Ах, какая чудная музыка! Какая душа в этой музыке, какое гармоническое соединение чувства с умом и какое тонкое понимание народного колорита… Грустно мне было и больно, когда я, долго мечтавшая о счастье увидеть «Руслана и Людмилу» на театре и считавшая это почти невозможным по отдаленности жительства моего от Петербурга, наконец, увидела эту оперу в 1858 году!
Возможно ли любимое дитя гениального человека так исказить постановкою и то, над чем с такою любовью трудился гений – представить русской публике в жалком, во всех отношениях, виде? Я плакала от грустного воспоминания при знакомых, дорогих сердцу мотивах и разрывалась от досады за все остальное.
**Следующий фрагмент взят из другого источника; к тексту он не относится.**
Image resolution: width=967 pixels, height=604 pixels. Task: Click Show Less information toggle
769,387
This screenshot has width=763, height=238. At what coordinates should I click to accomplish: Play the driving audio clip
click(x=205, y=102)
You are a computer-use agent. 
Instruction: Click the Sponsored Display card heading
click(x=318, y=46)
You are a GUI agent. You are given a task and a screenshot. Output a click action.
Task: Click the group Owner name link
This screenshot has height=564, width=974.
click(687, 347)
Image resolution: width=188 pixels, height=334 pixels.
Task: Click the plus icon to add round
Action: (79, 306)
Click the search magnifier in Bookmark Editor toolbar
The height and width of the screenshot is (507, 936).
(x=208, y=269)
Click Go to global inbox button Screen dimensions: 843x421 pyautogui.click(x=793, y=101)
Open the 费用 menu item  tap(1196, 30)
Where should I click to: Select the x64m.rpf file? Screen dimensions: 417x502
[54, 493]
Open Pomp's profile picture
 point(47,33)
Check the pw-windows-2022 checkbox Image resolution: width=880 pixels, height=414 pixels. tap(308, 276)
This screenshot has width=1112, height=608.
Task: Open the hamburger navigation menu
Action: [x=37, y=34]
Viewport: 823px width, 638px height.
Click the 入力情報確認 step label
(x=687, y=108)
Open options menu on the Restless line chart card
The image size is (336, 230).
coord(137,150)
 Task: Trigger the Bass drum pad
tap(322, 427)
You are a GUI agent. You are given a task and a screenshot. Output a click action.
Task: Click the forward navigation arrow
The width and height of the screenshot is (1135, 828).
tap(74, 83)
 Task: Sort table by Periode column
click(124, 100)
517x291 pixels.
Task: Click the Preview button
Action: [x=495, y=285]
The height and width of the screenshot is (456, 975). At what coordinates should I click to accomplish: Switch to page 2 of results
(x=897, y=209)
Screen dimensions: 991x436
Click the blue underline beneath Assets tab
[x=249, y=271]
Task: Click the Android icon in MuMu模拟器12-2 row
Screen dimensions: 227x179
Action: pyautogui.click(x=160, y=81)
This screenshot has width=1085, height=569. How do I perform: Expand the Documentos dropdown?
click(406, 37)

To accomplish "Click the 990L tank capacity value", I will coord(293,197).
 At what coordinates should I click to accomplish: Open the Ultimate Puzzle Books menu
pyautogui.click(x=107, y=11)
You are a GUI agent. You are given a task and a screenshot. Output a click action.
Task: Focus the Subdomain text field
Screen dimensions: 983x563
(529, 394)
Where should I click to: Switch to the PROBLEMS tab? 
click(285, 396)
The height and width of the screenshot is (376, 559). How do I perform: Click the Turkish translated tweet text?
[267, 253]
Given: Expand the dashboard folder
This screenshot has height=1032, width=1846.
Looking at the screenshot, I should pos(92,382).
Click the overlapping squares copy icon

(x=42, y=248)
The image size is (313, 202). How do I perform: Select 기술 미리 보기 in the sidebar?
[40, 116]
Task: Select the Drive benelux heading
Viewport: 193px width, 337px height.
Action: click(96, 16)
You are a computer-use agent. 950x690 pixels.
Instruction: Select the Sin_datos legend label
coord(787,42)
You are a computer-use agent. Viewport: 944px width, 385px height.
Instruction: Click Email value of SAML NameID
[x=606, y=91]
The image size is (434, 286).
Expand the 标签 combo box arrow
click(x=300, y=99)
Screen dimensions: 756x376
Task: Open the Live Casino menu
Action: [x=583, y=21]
В артистическом мире все должно гармонировать, все должно быть отчетливо и достойно целого. Не говоря об исполнении самой музыки, что это были за декорации? Большая голова великана так близко поставлена к авансцене, что все чудесное и фантастическое, присвоенное ей поэтом, поневоле переходит в пошлый фарс; а поле, усеянное костями, разве похоже на то, о котором мечтал Пушкин?.. Наконец, сражение на воздухе Карла с Русланом разве не смешная штука? Неужели нельзя было придать этому всему той волшебной неясности и неопределенности, каких требует смысл поэмы и условие вкуса? Несмотря на разнохарактерность мотивов этой оперы, совершенно согласных с национальностью и особенностями действующих лиц, она мало действует на публику; я предполагаю, что причина тому именно неудачная обстановка.